GAUCHE DÉMOCRATIQUE & SOCIALE

International – Europe

Palestine : Désamours et nécessités

Lorsqu’on parle des Palestiniens, ne citer que l’Autorité palestinienne et le Hamas constitue un raccourci aussi insuffisant que trompeur. D’une part, parce que c’est ignorer la réalité d’une résistance menée par un peuple dont la créativité, la capacité d’initiative et d’auto-organisation s’avèrent remarquables. Et d’autre part, parce que c’est passer sous silence les relations complexes, voire conflictuelles, qui existent entre ce dernier et les instances ou organisations officielles censées le représenter.

La compréhension de ces relations offre en revanche une possibilité de défendre des positions à l’abri de déclarations propagandistes de tous bords. Tâchons d’y voir plus clair.

Les dernières élections législatives palestiniennes datent de 2006. Ce qui signifie que le terme du mandat de Mahmoud Abbas en tant que président élu de l’Autorité palestinienne a été dépassé depuis près de dix ans. Et la direction du Hamas, qui a pris le contrôle de la bande de Gaza pour prévenir un coup de force de Dahlan1, ne peut, elle non plus, prétendre à une représentativité issue d’une consultation électorale récente.

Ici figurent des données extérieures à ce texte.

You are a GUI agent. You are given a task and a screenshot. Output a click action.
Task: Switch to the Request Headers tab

Si décembre 2019 a vu des rencontres destinées à préparer l’organisation de nouvelles élections, elles se heurtent cependant au refus persistant d’Israël d’autoriser les Palestiniens de Jérusalem-Est tant de voter que de se présenter. Le statu quo actuel risque donc fort de se prolonger.

Critiques actuelles

Manœuvres politiciennes et crispations autoritaires peuvent dès lors s’épanouir. La dissolution du Conseil législatif palestinien (dans lequel le Fatah disposait de 43 sièges sur 132, alors que le Hamas en avait gagné 76) accroît le pouvoir d’Abbas, qui depuis longtemps gouvernait par décrets présidentiels ; il semble se diriger vers une réactivation du Comité central de l’Organisation de libération de la Palestine (OLP), dans lequel le Hamas n’est pas présent.

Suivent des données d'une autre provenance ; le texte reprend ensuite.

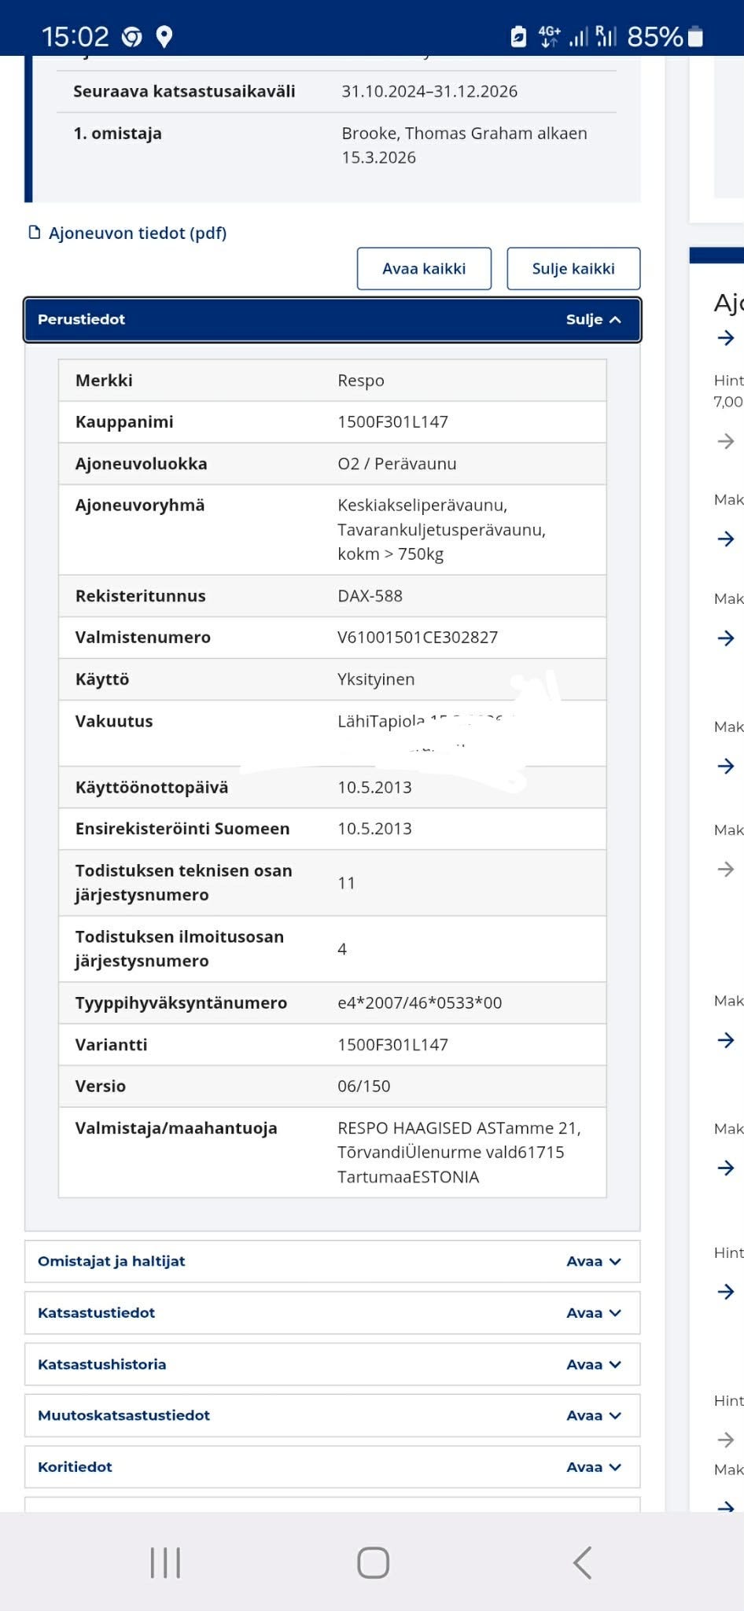Expand the Omistajat ja haltijat section
Viewport: 744px width, 1611px height.
coord(332,1261)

Dans un sondage cité par Al-Shabaka, « près des deux tiers des personnes interrogées » affirment « souhait[er] la démission d’Abbas » et se disent « insatisfaites de sa gouvernance »2.

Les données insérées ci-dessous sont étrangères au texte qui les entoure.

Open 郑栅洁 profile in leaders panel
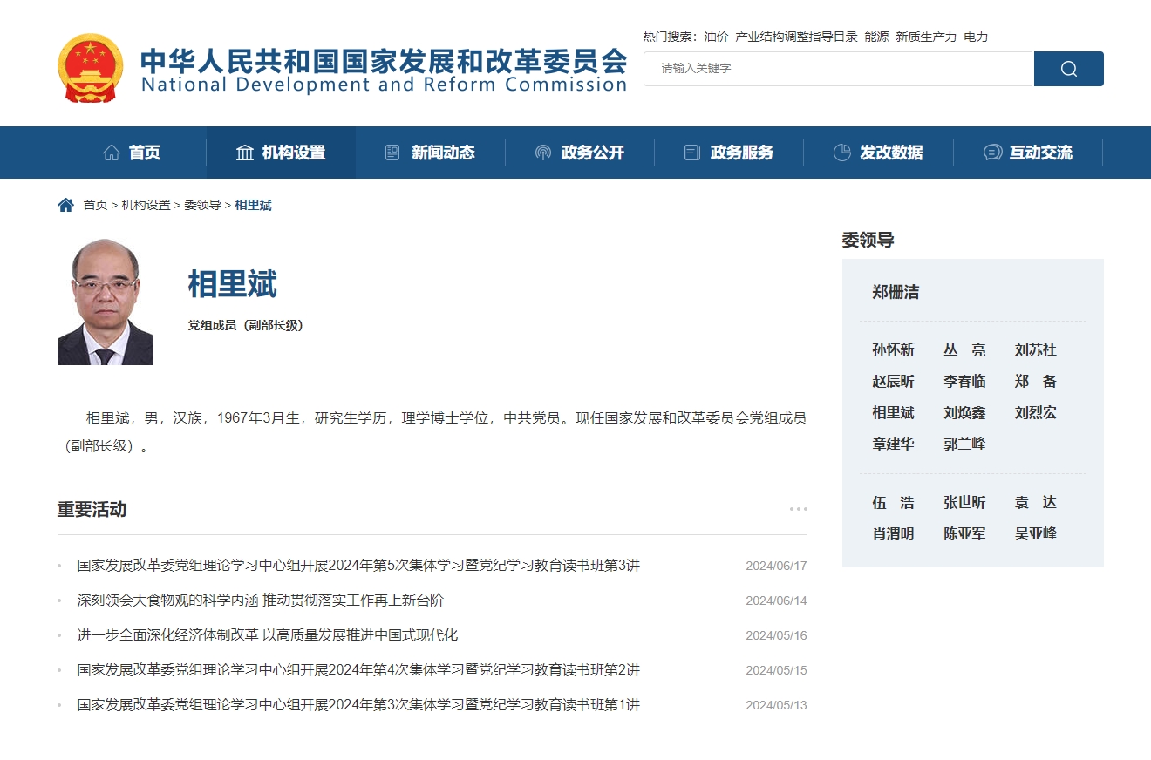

L’Autorité palestinienne est de plus en plus critiquée pour sa corruption, sa répression de toute opposition, et son incapacité de résister aux pressions israéliennes. Mais elle n’a pas le monopole des mesures coercitives. Un institut de sondage de Ramallah a ainsi pu établir qu’à la question de savoir si l’on pouvait critiquer le régime sans crainte en Cisjordanie, 40 % des sondés répondaient oui, mais 57 % disaient que non. La même question, dans la bande de Gaza, a donné 44 % de oui et 52 % de non. Dans les deux cas, la méfiance reste majoritaire3.

Nécessités politiques

En dépit de ces critiques, les Palestiniens savent qu’ils ont besoin de s’unir non seulement pour faire vivre leur propre démocratie, mais aussi pour pouvoir envisager des perspectives qui ne soient pas que de vains discours. Tout espoir n’est pas perdu, et cette exigence s’est tout récemment traduite lors des célébrations du 55e anniversaire de la naissance du Fatah, organisées dans la bande de Gaza avec l’autorisation du Hamas, où « c’est un message d’unité que beaucoup de Palestiniens ont voulu faire entendre, comme cette femme qui porte le keffieh cher à Yasser Arafat : “Notre message d’aujourd'hui part de la rue Al-Wahdat, (qui veut dire unité [ndlr]). C’est un message à toutes nos factions palestiniennes. C’est le message de l’unité nationale et de son retour à l’occasion du cinquante-cinquième anniversaire” »4.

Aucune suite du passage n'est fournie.